Exercise helps you lose weight
To lose weight you need to exercise. Exercise is fundamental for a healthy weight loss. If you have not exercised for a long time, it can be very hard to start and include physical activities in your daily routine, but with a good effort and some tips you can achieve it. 
There is no point in starting working out 1 or 2 hours a day doing very intensive exercise because you will feel tired very quickly, your muscles will hurt a lot and you will probably give up even before you see any results. The ideal is to start slowly with lower intensity. Walking is great because you can start with 30 minutes and very easily increase to 1 hour at least three times a week. You can start by walking slow and try to increase your pace or even run a bit.

Types of exercises 
There are three different types of physical exercises and you should commit yourself to include all of them in your training.
Remember that warming up before any type of exercise is essential. 10 or 15 minutes is enough.

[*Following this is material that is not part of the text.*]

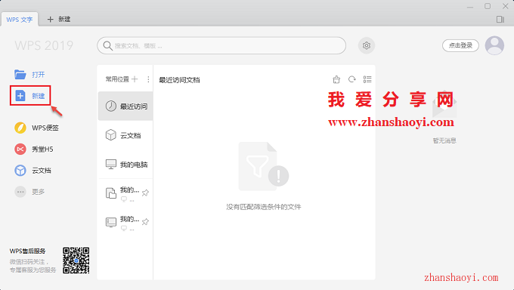Focus the search documents and templates field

Flexibility (Stretching, Range-of-Motion) Exercises
Stretching exercises should be done every day. They are the most important of all your exercises. Flexibility exercises will help you warm-up for strengthening and cardio exercises by getting your body moving, and help you relax and release tension from your body. You need 10 to 15 minutes of flexibility exercises a day. Once you can do 15 continuous minutes, you should be able to add strengthening and aerobic exercises to your routine.

Here is a video with ideas for flexibility exercises

Strengthening (Resistance) Exercises
These exercises use weight or resistance to make your muscles work harder, thereby helping them get stronger and increasing your muscle mass.
Strengthening exercises should be done every other day after warming up with some flexibility exercises.

Here is a set of videos of strengthening exercises for abs, waist, legs, buttocks, hips, arms, chest, etc.

Cardiovascular (Aerobic) Exercises
Cardiovascular (aerobic or endurance) exercise is any physical activity that uses muscles of the body in rhythmic, continuous motions. This includes walking, running, dancing, swimming and bicycling, among others. These exercises are extremely beneficial for body. First of all, they strengthen the heart and enhance the lung capacity. The cardio exercises are also suitable means of maintaining perfect metabolism and burning calories. Experts say that a regular habit of cardio exercises also helps you relieve stress as it promotes restful sleep and helps you relax.

Try to include aerobic activity in your fitness program three to four times each week for 30 minutes each session. You can work up to this goal slowly, starting with as little as 5 minutes and increasing as you get stronger and are able.
If you’ve tried exercising before, but were unsuccessful, don’t make a mistake by trying the same way this time. Do something new. Pick activities you can easily work into your day or find a friend to exercise with.
Remember, your goal is to keep moving. Set some exercise goals and track them.